The Restless Evangelicals by Caleb Stegall
The Restless Evangelicals
Caleb Stegall on Finding the Common Good in an Augustinian
Republic
Newsweek proclaimed 1976 the “year of the evangelical.” The
following thirty-odd years saw Evangelical Christians become a political force,
playing a key role in the Reagan revolution of the 1980s, the 1994 GOP Congressional
take-over, the impeachment battles of the late 1990s, and the two-term presidency
of George W. Bush.
The year 2008, however, will likely be remembered as the year the Evangelical
political consensus—which had cohered so strongly around family values,
industrial capitalism, and American exceptionalism—fell apart.
Whig Evangelicals
Recently, their frustration with Republican scandal and corruption, perceived
disrespect from party leadership, and failures to restrict abortion and homosexual “marriage” have
combined with a renewed interest in social justice to lead many Evangelicals
to re-evaluate their commitment to the Republican party. This does not mean,
however, that they are undergoing any substantial change of heart. Whether “liberal” or “conservative,” Evangelical
political thinking has been remarkably consistent during the American centuries.
Evangelicals have been robust believers in what historian Herbert Butterfield
has called the Whig view of history, the tendency to interpret human events
as a progressive march through time, to produce a story that ratifies the present
and promises an even more glorious future. Because their faith is so dependent
on stories of transformation and conversion, it “exists in tension,” as
Wilfred McClay put it, “with settled ways, established social hierarchies,
customary usages, and entrenched institutional forms.”

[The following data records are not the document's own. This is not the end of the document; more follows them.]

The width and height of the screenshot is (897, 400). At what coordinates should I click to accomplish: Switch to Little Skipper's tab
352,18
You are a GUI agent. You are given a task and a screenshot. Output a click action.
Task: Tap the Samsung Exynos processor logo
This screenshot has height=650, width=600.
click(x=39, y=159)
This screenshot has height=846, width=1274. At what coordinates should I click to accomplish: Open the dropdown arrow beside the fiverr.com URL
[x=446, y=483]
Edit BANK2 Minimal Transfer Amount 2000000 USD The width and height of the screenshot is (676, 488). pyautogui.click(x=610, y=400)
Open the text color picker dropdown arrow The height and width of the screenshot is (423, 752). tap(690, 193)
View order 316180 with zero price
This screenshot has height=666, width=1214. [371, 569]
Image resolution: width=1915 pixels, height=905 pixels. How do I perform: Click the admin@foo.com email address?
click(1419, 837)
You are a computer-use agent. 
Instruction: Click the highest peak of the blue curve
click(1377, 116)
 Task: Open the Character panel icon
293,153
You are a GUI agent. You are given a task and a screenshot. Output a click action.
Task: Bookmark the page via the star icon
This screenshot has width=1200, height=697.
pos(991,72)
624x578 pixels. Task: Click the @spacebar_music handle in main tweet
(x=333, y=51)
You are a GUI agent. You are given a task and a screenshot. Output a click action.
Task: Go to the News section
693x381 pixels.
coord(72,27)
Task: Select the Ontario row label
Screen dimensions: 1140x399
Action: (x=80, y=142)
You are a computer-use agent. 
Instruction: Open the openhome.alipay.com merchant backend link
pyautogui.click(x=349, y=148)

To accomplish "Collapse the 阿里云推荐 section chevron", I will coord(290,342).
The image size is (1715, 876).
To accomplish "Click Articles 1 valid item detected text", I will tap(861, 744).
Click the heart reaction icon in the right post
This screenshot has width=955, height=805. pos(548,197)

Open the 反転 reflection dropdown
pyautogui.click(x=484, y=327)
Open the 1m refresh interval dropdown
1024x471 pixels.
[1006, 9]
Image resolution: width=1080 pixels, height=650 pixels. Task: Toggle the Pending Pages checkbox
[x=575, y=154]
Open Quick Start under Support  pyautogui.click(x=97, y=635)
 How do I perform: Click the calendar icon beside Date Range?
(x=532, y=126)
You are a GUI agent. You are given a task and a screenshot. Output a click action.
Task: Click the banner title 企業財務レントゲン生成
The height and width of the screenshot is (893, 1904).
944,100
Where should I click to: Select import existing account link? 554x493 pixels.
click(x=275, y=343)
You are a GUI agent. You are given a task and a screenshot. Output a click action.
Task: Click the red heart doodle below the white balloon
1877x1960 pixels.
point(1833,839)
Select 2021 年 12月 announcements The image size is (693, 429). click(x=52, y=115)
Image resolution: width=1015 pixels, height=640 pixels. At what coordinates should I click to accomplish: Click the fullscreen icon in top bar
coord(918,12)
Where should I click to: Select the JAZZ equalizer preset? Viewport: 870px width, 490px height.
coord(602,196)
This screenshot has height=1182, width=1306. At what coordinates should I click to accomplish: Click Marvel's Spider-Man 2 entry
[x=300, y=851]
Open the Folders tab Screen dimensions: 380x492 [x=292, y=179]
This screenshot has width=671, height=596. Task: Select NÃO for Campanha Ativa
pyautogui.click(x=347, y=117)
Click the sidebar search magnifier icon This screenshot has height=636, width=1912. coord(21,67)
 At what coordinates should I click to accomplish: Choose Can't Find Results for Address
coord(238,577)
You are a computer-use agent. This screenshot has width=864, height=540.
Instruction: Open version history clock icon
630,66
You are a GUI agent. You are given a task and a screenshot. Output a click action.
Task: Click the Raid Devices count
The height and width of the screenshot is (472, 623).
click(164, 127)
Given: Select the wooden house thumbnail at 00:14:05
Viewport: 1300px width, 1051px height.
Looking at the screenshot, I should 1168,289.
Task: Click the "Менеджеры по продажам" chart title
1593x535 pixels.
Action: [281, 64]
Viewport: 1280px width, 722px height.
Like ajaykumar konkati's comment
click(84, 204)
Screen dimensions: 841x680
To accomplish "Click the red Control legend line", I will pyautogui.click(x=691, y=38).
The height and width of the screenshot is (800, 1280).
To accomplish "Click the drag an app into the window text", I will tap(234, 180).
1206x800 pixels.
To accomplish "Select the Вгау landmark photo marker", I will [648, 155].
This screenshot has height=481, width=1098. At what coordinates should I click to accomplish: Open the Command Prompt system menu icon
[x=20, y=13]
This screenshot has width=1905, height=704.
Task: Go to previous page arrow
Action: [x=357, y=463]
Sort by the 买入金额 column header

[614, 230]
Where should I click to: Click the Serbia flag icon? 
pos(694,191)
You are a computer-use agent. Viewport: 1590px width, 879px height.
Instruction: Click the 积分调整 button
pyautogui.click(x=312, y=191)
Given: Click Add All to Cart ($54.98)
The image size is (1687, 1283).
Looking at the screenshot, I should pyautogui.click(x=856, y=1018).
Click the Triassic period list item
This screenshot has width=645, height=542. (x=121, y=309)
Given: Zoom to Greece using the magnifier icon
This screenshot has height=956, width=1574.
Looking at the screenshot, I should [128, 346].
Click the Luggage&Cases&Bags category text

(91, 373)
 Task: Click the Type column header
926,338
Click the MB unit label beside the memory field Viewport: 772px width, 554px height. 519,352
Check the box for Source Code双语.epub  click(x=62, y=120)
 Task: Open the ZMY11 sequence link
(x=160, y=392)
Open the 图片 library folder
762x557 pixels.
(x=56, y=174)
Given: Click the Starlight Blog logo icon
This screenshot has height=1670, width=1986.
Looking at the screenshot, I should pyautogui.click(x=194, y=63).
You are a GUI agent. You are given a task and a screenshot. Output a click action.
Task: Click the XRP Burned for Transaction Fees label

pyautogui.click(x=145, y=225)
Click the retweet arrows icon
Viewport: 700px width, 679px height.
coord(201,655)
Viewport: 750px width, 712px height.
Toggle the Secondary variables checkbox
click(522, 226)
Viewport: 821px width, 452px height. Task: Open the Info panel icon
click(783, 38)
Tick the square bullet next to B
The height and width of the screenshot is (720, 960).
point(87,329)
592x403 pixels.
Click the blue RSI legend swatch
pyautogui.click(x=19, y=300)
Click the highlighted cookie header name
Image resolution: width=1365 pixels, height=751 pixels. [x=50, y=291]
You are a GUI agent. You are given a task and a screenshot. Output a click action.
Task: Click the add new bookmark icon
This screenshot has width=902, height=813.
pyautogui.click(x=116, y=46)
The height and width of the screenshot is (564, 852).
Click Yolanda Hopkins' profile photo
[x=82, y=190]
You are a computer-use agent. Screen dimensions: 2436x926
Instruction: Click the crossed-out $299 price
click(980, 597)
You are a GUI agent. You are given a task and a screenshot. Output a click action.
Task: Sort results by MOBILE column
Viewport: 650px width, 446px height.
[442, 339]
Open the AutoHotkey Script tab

This whiggish spirit is the deepest Evangelical commitment, one that crosses
political and ecclesial lines. This Evangelical praise song is sounded in the
key of world immanent salvation with equal enthusiasm by right and left, by
George Bush and Hillary Clinton, by Mike Huckabee and Barack Obama. The claims
of liberal theologians like Jim Wallis about the welfare state’s ability
to alleviate poverty are topped only by the claims of conservative theologians
like Michael Novak that capitalism can end global poverty.
The difficulty is clear. Each faction points the divine arrow of history
in the direction it approves. At the same time, Evangelicals’ unmediated
individual access to God and the Scriptures leaves them with little more than “What
would Jesus do?” as a political argument.
Hence the thicket of Evangelical literature and its tangled appeals to what
Jesus actually meant. Hence the increasing hostility between factions, each
of which has convinced itself that its demands are the demands of history.
Hence their acting as if their political failure equals the defeat of God’s
purposes in the world.
An older Christian political tradition, however, expressed most deeply and
originally by St. Augustine, may provide relief to today’s warring Evangelicals.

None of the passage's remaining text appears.